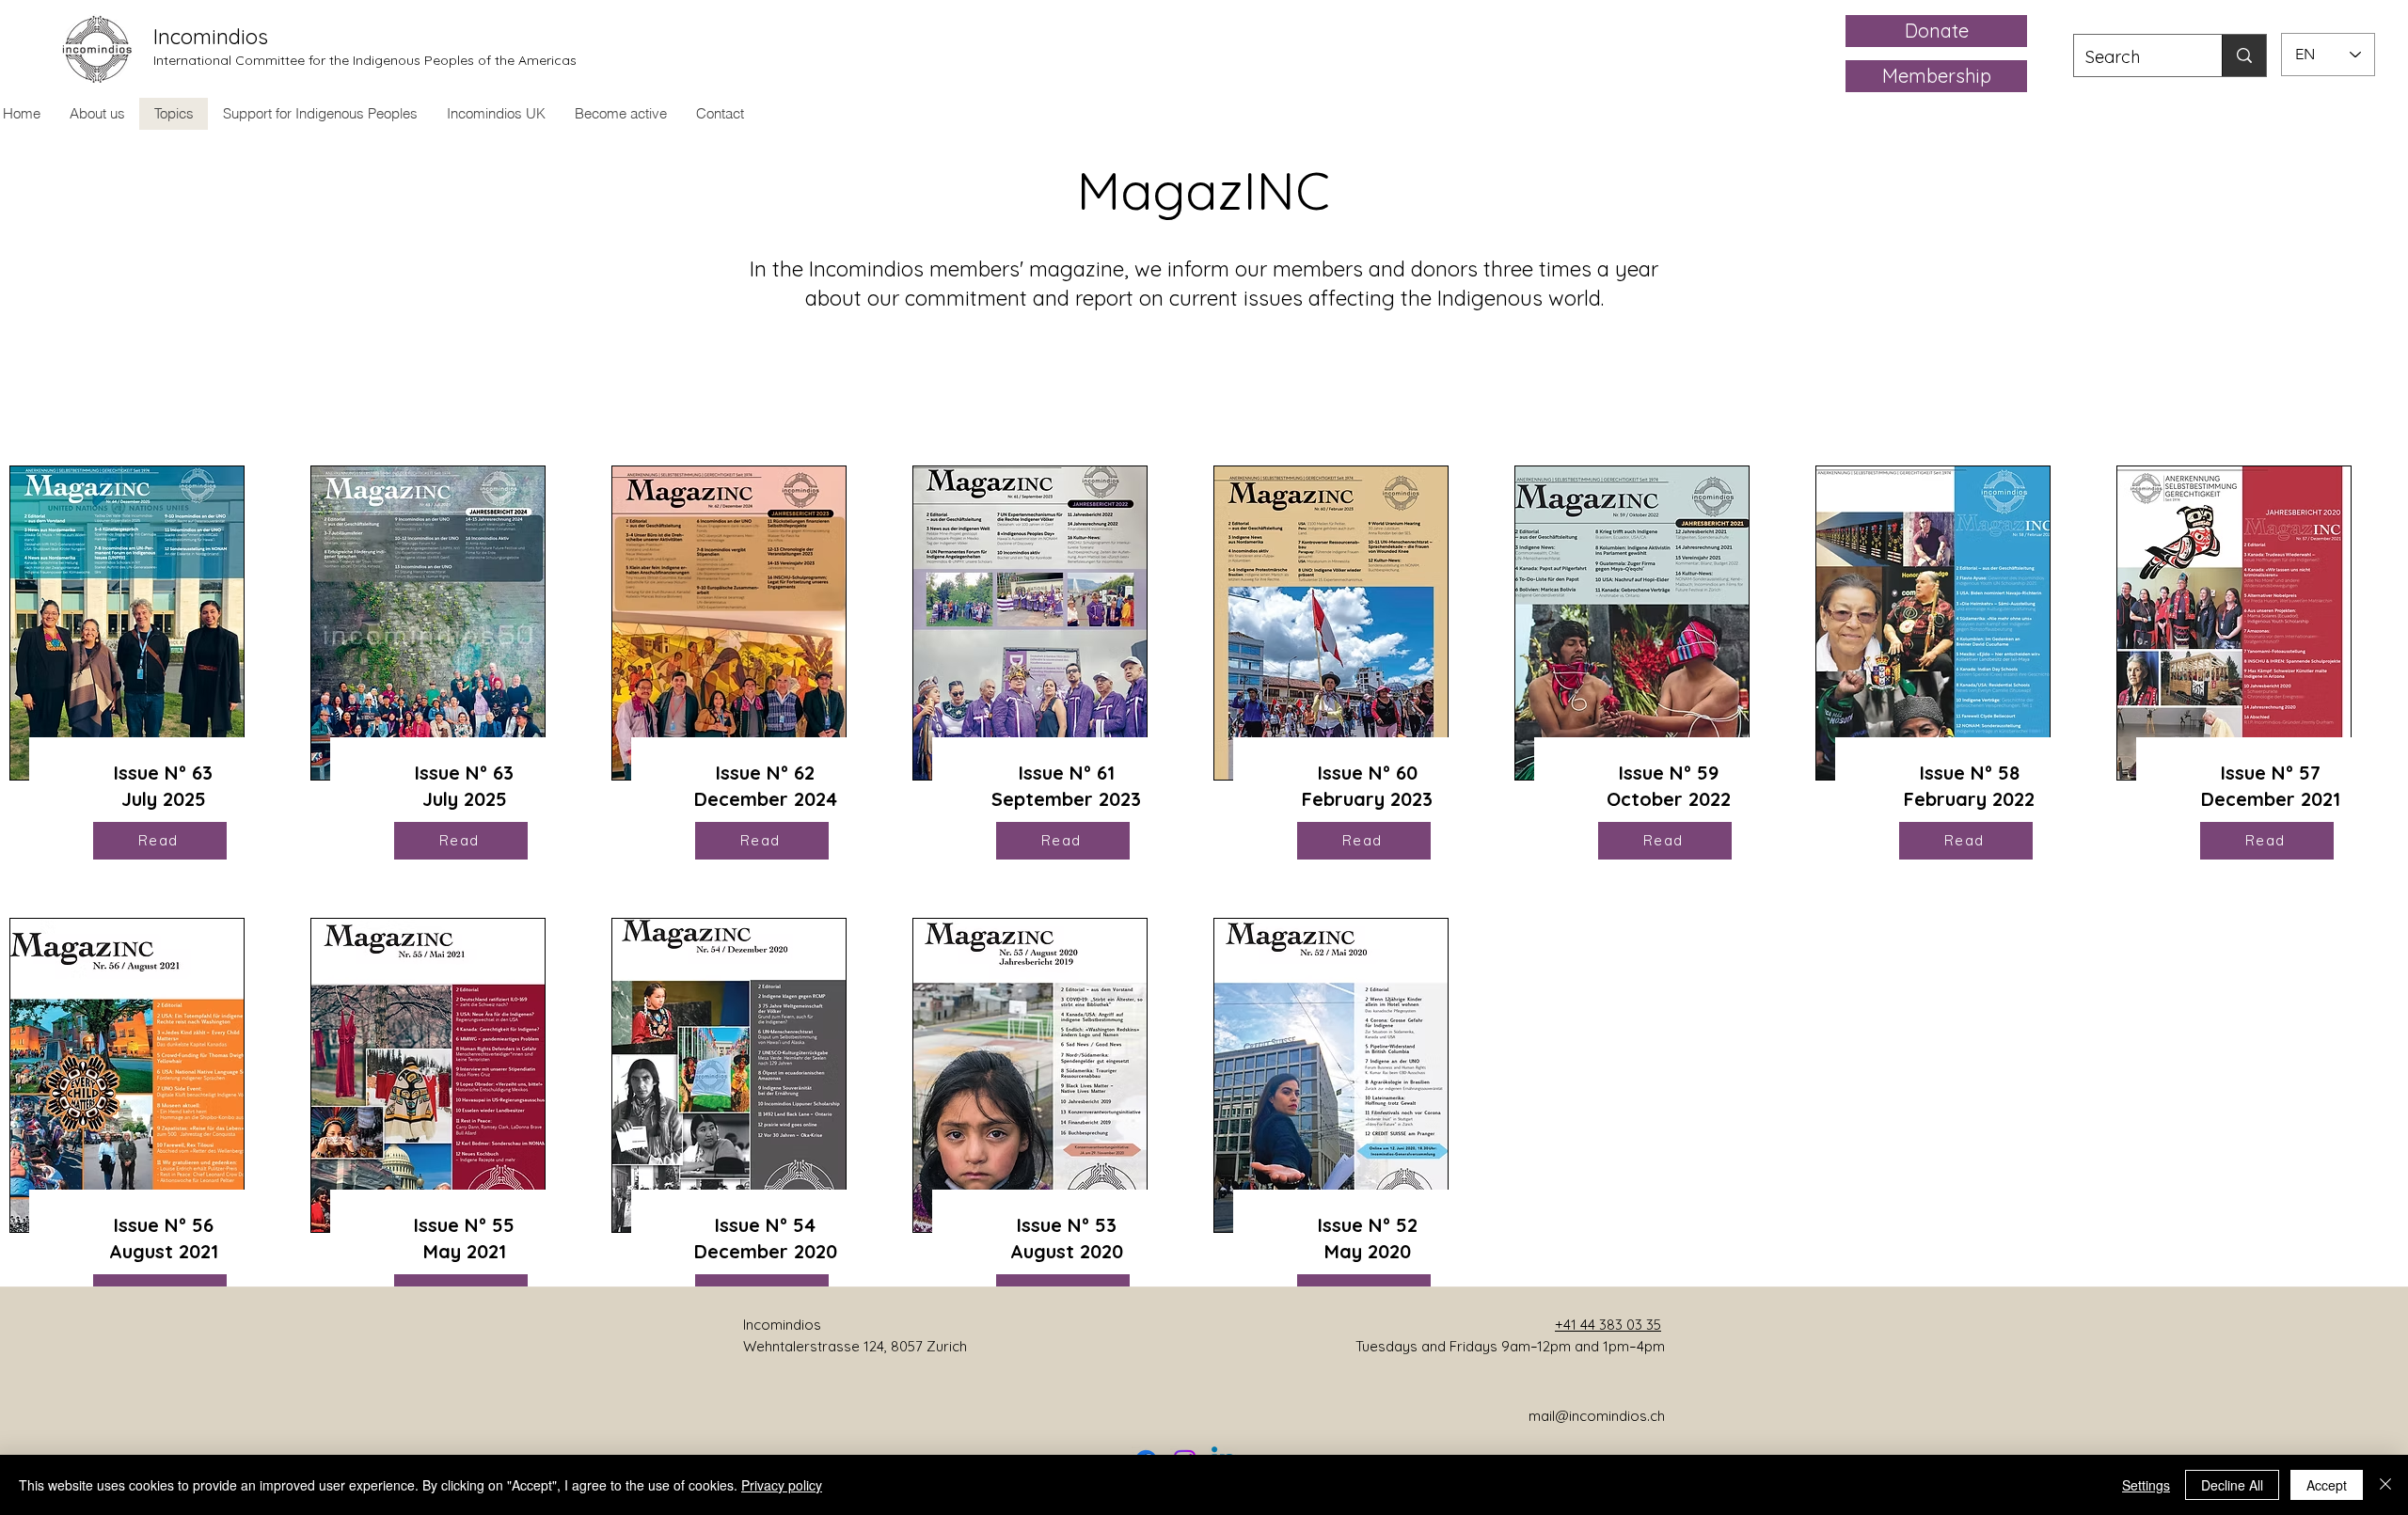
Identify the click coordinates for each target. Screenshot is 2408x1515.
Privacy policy (781, 1485)
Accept (2326, 1485)
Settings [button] (2146, 1485)
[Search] (2244, 55)
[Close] (2385, 1485)
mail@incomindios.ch (1597, 1416)
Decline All (2232, 1485)
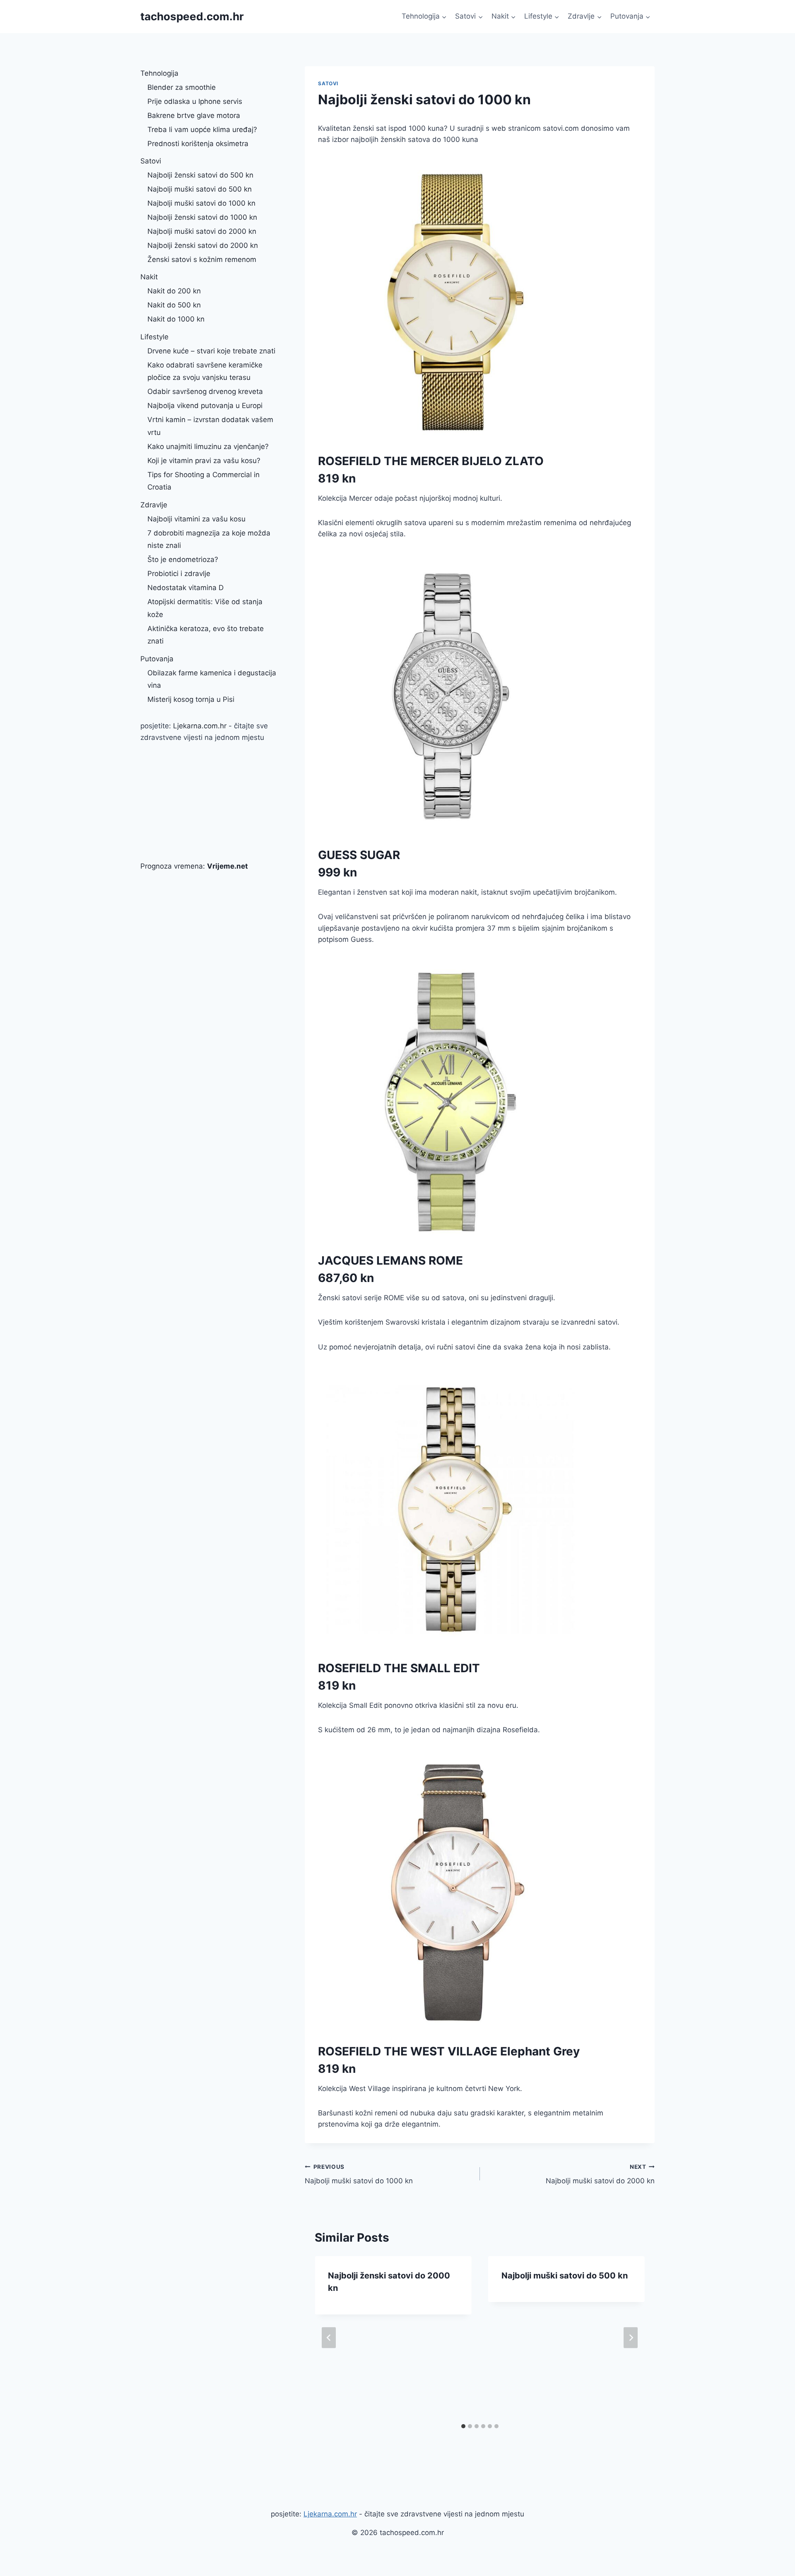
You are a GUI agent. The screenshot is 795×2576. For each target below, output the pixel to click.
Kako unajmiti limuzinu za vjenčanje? (208, 446)
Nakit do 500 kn (174, 305)
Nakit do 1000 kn (176, 319)
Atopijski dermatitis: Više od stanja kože (205, 608)
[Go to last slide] (329, 2337)
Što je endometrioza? (182, 559)
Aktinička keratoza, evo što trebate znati (205, 635)
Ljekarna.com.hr (199, 726)
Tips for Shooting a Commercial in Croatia (203, 481)
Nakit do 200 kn (174, 291)
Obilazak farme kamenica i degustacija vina (211, 679)
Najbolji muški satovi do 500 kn (564, 2276)
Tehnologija (159, 73)
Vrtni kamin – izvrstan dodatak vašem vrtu (210, 426)
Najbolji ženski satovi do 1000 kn (202, 217)
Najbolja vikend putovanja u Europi (205, 405)
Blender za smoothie (181, 87)
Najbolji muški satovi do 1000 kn (359, 2174)
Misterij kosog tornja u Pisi (190, 699)
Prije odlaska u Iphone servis (194, 101)
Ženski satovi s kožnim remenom (201, 259)
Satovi (328, 83)
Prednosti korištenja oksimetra (197, 143)
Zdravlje (153, 505)
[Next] (631, 2337)
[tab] (463, 2426)
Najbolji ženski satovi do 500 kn (200, 175)
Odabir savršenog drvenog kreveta (205, 391)
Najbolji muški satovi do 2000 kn (600, 2174)
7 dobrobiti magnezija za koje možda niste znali (208, 539)
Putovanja (156, 659)
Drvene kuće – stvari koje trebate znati (211, 351)
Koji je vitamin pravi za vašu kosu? (203, 460)
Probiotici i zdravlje (178, 573)
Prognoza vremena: (194, 866)
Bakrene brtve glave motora (193, 115)
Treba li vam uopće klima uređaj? (202, 129)
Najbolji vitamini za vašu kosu (196, 519)
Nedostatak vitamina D (185, 587)
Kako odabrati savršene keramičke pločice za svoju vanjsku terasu (205, 371)
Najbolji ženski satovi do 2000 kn (202, 245)
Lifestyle (154, 337)
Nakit (149, 277)
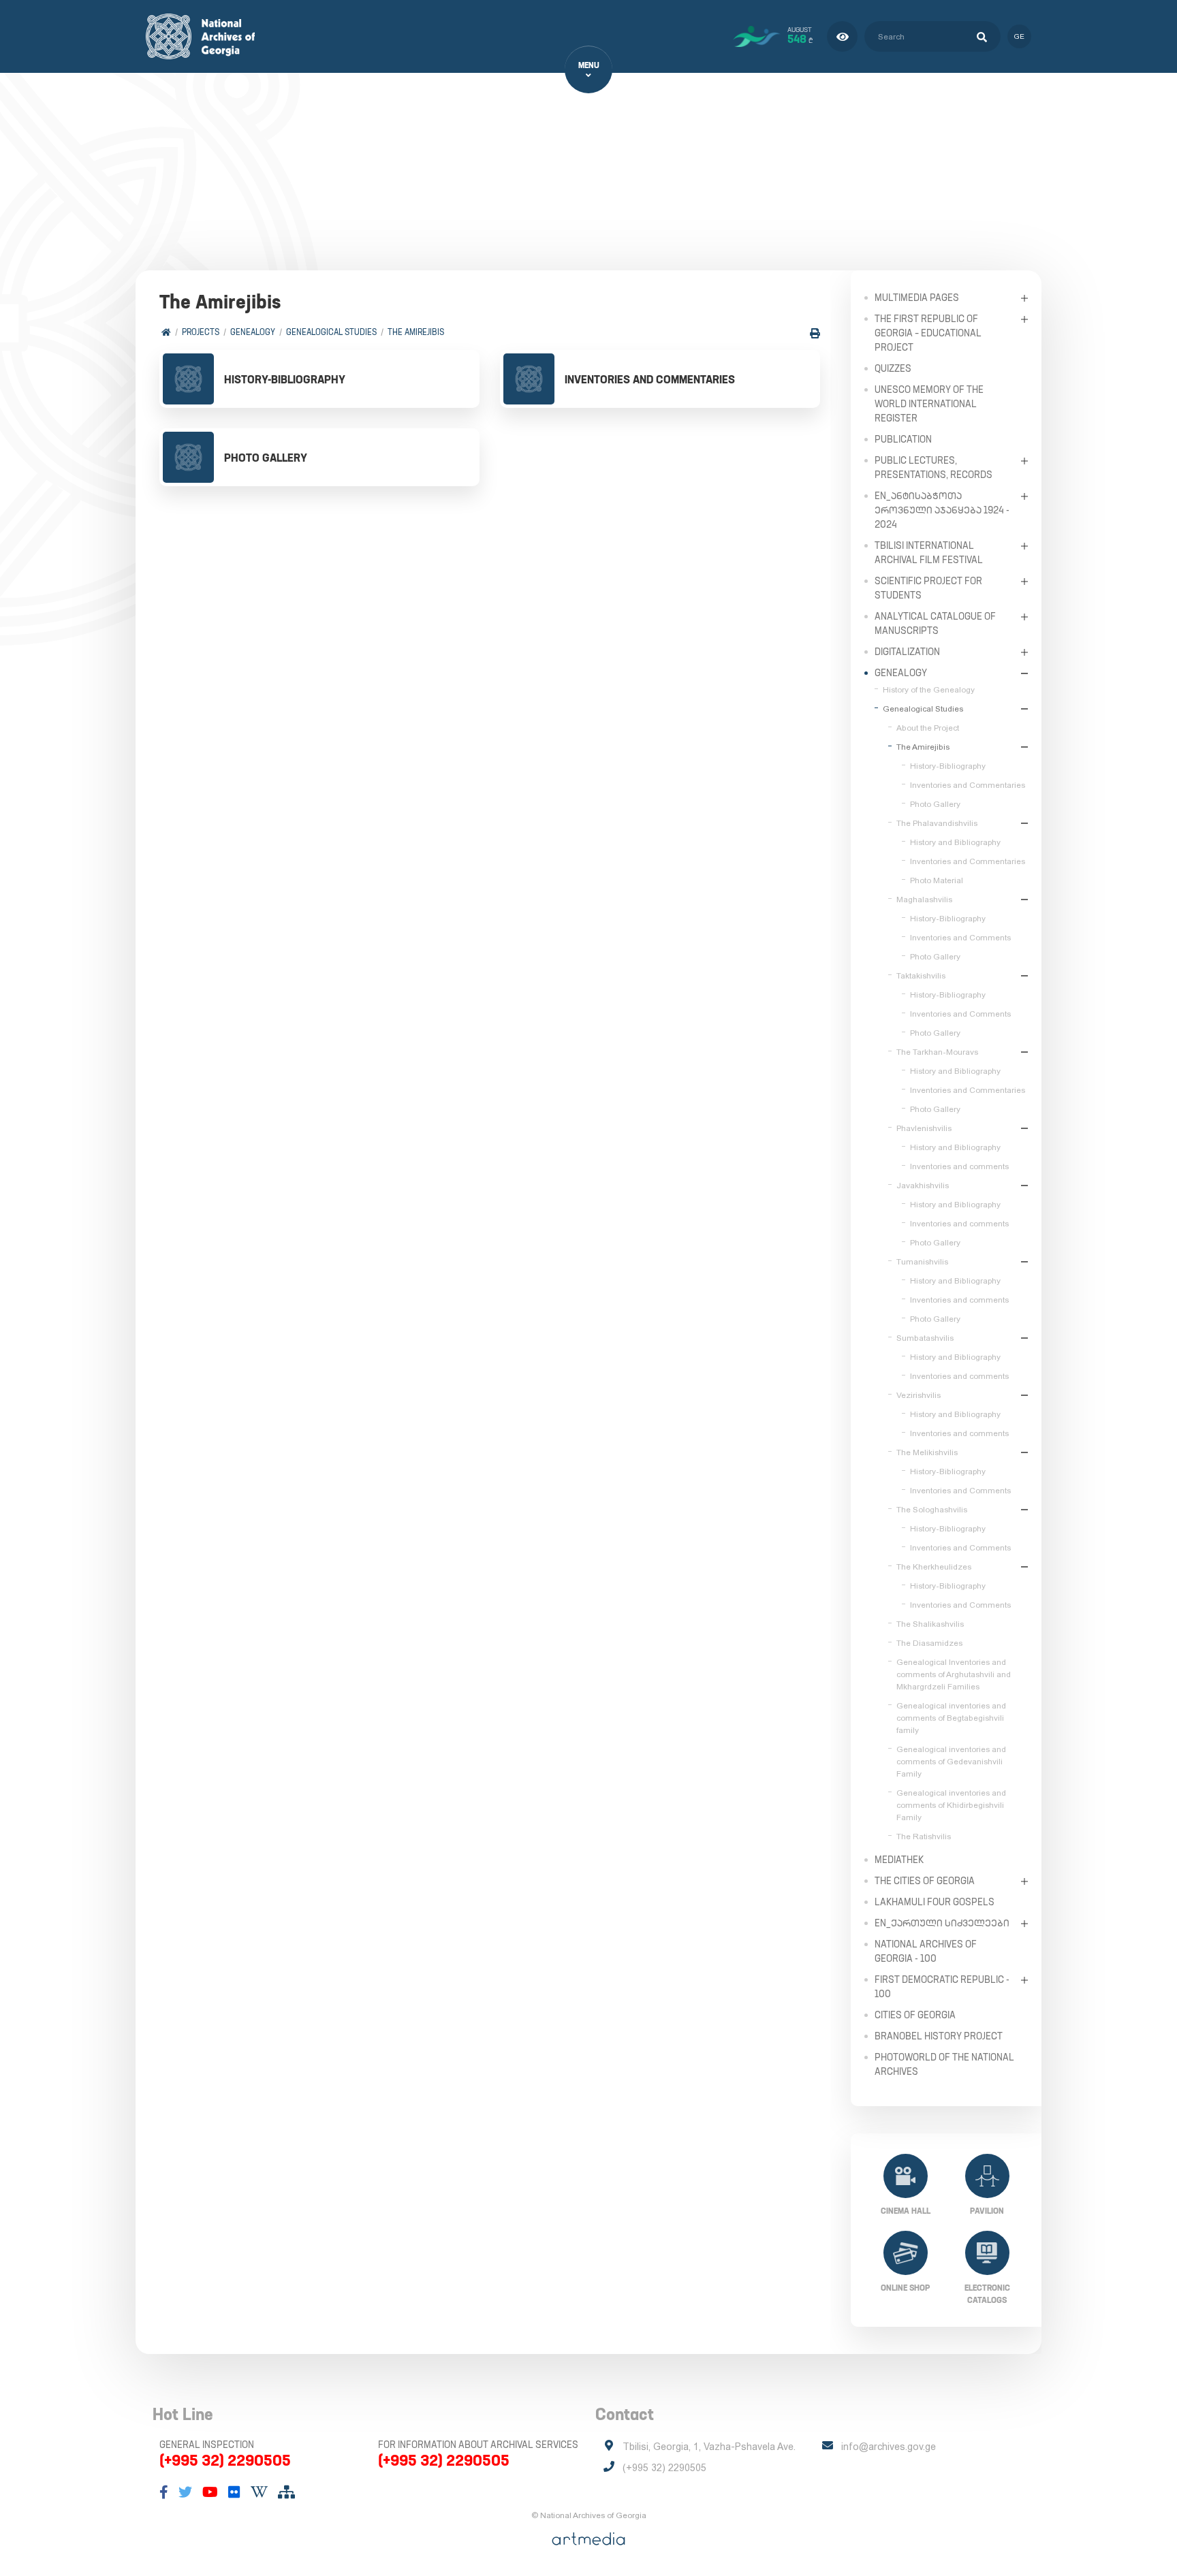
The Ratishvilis (923, 1836)
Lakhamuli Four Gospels (934, 1902)
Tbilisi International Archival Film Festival (929, 552)
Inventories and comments (959, 1166)
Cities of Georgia (915, 2015)
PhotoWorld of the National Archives (944, 2064)
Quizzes (893, 368)
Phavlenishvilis (924, 1128)
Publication (903, 439)
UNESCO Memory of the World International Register (929, 403)
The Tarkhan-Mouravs (937, 1052)
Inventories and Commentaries (967, 785)
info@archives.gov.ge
━━━
→ Work to complete
Give back exactly the lines that run from the line with "UNESCO Memory of" through the close of the material, counting both ends, and nothing more.

→ Response box
UNESCO Memory of the World International Register (929, 403)
The Tarkhan-Mouravs (937, 1052)
Inventories and Commentaries (967, 785)
info@archives.gov.ge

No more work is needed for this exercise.